Start of RECORDS TO USE

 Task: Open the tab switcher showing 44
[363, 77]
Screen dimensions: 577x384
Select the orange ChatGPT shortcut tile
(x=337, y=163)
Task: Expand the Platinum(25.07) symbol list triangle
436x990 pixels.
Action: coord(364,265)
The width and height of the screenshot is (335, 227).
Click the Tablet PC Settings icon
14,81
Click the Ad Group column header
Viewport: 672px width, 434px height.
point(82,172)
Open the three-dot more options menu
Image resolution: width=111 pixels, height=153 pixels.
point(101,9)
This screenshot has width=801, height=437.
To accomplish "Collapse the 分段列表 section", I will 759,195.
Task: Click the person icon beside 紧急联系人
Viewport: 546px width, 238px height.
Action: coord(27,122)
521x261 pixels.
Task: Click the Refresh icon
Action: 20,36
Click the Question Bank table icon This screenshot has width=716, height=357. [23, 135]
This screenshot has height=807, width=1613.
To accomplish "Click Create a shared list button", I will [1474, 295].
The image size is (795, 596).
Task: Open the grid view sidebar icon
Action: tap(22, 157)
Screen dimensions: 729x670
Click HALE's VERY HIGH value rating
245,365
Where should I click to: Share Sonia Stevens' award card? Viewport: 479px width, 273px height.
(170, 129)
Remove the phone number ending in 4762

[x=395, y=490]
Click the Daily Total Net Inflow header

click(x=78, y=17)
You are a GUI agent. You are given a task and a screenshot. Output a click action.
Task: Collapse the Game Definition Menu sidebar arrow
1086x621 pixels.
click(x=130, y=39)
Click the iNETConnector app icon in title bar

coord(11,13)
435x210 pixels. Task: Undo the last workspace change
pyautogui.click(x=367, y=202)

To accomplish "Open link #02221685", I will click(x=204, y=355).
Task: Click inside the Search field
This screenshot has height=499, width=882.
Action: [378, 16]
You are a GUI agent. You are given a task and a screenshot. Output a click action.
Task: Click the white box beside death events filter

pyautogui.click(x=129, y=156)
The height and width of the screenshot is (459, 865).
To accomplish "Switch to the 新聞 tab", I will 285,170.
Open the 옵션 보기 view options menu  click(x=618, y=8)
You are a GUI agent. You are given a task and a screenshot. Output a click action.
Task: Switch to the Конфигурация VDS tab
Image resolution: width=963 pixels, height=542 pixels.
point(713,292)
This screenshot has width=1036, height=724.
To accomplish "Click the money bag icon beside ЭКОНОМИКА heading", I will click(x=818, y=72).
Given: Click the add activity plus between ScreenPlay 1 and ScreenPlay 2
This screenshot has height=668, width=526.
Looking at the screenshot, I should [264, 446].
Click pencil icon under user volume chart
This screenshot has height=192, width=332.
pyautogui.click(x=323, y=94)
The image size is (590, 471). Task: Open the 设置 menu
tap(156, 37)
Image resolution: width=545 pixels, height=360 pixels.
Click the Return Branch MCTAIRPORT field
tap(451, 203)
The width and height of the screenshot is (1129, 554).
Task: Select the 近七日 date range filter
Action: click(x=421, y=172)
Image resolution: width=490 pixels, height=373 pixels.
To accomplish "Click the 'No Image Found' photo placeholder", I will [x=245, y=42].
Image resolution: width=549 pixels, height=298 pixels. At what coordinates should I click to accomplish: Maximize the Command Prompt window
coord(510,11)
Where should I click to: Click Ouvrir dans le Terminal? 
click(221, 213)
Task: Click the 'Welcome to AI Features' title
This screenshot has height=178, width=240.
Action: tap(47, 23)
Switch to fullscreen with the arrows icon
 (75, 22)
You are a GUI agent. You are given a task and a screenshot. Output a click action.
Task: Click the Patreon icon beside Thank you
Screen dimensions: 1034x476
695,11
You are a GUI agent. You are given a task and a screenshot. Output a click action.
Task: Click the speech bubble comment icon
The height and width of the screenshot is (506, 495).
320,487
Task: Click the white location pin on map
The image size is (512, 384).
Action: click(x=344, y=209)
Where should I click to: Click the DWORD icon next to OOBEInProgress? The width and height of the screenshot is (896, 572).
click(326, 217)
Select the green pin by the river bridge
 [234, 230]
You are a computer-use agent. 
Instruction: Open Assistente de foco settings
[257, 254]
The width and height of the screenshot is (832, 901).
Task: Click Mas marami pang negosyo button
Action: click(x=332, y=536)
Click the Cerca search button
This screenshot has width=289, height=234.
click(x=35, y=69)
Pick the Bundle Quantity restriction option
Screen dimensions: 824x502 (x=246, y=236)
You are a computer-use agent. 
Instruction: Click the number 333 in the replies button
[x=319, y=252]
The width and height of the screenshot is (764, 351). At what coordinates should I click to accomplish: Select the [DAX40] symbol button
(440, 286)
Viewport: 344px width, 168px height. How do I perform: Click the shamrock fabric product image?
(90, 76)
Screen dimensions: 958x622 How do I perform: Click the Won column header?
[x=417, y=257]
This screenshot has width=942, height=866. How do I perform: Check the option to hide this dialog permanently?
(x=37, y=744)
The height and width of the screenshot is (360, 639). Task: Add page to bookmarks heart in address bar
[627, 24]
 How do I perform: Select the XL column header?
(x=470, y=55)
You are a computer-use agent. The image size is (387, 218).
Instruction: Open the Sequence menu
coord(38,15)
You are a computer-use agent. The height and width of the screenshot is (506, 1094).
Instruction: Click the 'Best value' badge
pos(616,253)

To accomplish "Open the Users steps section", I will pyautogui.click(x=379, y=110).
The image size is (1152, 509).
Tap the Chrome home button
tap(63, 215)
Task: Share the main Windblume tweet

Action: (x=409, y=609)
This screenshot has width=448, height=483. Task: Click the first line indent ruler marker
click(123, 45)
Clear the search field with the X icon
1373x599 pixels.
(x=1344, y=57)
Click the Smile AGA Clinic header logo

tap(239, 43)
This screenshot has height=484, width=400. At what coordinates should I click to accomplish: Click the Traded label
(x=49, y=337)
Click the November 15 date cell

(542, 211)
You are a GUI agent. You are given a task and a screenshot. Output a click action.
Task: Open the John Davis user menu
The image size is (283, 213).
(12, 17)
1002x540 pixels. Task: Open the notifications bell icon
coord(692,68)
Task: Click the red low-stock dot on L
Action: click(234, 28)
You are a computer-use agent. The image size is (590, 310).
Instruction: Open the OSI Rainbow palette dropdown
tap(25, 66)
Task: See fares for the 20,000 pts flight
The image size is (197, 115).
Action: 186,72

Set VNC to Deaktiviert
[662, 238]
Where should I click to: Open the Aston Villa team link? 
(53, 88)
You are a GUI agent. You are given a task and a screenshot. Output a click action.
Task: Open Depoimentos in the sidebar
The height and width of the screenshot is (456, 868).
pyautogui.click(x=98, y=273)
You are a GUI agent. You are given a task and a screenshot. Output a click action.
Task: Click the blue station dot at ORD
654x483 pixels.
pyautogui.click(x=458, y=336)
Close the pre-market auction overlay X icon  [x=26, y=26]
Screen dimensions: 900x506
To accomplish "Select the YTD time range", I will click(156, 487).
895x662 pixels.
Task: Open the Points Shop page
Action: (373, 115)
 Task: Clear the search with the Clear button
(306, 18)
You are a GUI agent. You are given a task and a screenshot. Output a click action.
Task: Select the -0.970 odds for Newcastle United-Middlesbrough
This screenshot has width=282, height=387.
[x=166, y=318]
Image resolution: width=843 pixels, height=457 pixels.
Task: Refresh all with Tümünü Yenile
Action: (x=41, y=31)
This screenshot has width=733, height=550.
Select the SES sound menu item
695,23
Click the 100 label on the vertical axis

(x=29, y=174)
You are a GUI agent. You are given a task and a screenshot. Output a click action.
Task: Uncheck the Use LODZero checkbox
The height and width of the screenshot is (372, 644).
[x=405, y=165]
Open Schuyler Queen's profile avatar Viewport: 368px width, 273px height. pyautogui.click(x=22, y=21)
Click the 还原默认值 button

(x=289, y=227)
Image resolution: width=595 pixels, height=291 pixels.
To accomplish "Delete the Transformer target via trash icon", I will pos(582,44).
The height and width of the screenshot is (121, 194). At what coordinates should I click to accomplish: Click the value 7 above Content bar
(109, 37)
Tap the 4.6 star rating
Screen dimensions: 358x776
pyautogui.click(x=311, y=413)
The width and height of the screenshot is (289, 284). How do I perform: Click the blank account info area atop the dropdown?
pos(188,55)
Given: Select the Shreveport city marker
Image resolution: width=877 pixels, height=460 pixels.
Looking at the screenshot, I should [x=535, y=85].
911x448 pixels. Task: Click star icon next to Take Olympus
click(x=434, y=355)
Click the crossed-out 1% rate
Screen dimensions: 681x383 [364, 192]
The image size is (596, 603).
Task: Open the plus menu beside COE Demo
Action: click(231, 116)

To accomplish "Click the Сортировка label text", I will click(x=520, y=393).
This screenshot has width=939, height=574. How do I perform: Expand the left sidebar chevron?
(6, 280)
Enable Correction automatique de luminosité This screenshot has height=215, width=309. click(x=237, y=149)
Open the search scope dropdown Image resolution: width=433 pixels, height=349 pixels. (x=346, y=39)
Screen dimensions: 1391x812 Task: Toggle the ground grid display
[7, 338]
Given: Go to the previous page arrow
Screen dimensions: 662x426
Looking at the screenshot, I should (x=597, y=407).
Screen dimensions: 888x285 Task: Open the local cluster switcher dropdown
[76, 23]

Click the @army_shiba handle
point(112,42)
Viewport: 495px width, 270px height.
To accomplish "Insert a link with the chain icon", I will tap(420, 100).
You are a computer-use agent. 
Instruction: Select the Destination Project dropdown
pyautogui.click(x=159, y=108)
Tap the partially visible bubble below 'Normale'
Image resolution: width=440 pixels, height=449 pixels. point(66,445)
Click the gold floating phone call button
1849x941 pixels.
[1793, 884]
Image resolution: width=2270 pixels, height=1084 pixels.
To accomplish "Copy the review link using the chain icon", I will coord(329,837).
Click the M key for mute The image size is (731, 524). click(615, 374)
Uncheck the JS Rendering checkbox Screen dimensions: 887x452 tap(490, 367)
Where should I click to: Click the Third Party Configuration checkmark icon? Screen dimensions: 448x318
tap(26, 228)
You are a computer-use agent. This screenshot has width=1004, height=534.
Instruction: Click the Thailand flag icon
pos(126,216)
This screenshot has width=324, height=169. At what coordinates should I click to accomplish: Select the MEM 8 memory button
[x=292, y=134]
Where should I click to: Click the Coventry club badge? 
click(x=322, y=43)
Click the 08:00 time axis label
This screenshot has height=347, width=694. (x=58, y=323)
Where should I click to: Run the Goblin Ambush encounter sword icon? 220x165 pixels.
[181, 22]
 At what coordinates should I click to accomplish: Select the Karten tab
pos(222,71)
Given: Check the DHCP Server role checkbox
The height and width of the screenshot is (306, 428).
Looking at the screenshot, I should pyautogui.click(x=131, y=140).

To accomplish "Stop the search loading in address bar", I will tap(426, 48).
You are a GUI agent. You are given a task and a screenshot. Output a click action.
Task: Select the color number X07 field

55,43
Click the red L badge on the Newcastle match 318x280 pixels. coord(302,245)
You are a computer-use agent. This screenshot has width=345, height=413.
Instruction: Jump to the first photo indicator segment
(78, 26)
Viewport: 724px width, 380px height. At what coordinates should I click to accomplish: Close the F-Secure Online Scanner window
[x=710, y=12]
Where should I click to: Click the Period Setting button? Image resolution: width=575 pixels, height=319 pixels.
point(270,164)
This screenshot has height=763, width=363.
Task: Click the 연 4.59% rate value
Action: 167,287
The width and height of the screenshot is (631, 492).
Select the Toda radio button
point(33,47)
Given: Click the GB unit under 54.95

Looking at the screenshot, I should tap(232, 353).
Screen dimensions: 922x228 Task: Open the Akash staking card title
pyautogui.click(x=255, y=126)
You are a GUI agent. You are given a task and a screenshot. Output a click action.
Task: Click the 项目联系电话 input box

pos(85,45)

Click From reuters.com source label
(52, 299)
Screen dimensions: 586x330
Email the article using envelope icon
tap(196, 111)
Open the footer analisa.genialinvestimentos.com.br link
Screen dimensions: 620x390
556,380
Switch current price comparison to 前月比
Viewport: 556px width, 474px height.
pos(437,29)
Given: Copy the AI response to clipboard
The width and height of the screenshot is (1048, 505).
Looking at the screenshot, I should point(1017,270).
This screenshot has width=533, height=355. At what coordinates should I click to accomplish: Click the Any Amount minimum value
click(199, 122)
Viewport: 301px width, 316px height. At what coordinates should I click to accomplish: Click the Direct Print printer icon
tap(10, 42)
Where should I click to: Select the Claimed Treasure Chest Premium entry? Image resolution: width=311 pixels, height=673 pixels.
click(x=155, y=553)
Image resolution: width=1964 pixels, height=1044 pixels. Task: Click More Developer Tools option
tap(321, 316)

End of RECORDS TO USE

EXERCISE OBJECTIVE -> Scan the records above for the lines holding "Task: See fares for the 20,000 pts flight" and "Screen dimensions: 900x506". Transcribe those two and every line between them word for word, and no others.

SOLUTION TO THIS TASK ->
Task: See fares for the 20,000 pts flight
The image size is (197, 115).
Action: 186,72

Set VNC to Deaktiviert
[662, 238]
Where should I click to: Open the Aston Villa team link? 
(53, 88)
You are a GUI agent. You are given a task and a screenshot. Output a click action.
Task: Open Depoimentos in the sidebar
The height and width of the screenshot is (456, 868).
pyautogui.click(x=98, y=273)
You are a GUI agent. You are given a task and a screenshot. Output a click action.
Task: Click the blue station dot at ORD
654x483 pixels.
pyautogui.click(x=458, y=336)
Close the pre-market auction overlay X icon  [x=26, y=26]
Screen dimensions: 900x506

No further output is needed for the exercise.